Exercise details:
Return nothing except the lines from the one that contains "You are a GUI" through the end of the material below, each exactly as given.

________

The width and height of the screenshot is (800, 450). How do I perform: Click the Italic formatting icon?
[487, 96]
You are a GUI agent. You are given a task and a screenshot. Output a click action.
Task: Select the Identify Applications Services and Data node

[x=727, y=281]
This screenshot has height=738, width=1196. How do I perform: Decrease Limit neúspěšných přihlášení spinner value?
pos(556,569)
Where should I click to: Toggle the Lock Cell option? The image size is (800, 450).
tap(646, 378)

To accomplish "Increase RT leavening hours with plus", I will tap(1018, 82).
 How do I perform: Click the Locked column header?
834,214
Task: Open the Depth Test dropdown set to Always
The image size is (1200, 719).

________

Written response:
You are a GUI agent. You are given a task and a screenshot. Output a click action.
Task: Select the Identify Applications Services and Data node

[x=727, y=281]
This screenshot has height=738, width=1196. How do I perform: Decrease Limit neúspěšných přihlášení spinner value?
pos(556,569)
Where should I click to: Toggle the Lock Cell option? The image size is (800, 450).
tap(646, 378)

To accomplish "Increase RT leavening hours with plus", I will tap(1018, 82).
 How do I perform: Click the Locked column header?
834,214
Task: Open the Depth Test dropdown set to Always
The image size is (1200, 719).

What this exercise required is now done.